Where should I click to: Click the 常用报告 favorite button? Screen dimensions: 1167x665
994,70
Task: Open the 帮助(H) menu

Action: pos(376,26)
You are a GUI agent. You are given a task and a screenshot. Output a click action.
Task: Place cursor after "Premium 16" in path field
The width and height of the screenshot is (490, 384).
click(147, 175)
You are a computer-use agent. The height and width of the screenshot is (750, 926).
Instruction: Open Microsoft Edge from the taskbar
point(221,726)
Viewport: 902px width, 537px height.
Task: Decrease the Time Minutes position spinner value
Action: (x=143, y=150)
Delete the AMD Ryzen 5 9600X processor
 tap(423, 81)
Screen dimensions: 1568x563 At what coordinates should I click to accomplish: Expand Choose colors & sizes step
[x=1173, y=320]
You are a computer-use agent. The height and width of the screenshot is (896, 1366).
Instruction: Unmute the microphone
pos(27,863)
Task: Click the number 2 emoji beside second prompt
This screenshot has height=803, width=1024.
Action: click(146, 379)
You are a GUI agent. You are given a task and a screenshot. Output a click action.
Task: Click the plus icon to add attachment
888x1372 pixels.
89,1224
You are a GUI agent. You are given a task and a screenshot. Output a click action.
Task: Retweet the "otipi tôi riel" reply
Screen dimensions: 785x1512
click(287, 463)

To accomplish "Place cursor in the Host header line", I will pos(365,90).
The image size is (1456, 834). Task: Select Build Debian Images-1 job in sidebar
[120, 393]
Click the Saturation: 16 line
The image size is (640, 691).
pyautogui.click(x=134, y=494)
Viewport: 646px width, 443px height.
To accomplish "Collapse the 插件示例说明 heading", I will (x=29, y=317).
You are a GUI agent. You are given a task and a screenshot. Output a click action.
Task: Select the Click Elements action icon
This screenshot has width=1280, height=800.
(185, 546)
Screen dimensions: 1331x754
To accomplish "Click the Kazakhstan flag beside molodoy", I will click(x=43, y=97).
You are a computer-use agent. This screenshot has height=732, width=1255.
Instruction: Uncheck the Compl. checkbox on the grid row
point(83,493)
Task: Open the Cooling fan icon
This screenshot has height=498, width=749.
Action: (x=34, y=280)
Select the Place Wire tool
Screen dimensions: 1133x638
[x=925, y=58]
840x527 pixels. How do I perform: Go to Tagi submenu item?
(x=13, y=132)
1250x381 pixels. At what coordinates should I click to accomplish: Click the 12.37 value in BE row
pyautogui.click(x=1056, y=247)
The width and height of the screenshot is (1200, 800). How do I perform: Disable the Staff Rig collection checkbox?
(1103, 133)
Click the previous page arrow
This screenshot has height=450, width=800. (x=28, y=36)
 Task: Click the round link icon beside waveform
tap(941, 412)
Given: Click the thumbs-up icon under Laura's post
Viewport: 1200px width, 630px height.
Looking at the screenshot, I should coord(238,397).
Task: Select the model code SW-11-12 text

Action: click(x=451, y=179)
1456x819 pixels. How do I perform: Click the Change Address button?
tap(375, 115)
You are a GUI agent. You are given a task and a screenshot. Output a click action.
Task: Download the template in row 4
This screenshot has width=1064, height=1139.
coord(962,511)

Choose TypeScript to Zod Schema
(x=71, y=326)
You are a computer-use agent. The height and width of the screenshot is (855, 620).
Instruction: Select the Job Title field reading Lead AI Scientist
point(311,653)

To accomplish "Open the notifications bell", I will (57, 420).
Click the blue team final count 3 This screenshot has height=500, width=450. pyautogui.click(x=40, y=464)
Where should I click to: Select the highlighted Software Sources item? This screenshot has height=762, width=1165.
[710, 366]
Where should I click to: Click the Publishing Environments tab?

------------------------------------

__What you have to do__.
Beginning with the line that holds "Where should I click to: Select" and ending with the last line of the material, output each line exactly and nothing beyond them.

__Task solution__.
Where should I click to: Select the highlighted Software Sources item? This screenshot has height=762, width=1165.
[710, 366]
Where should I click to: Click the Publishing Environments tab?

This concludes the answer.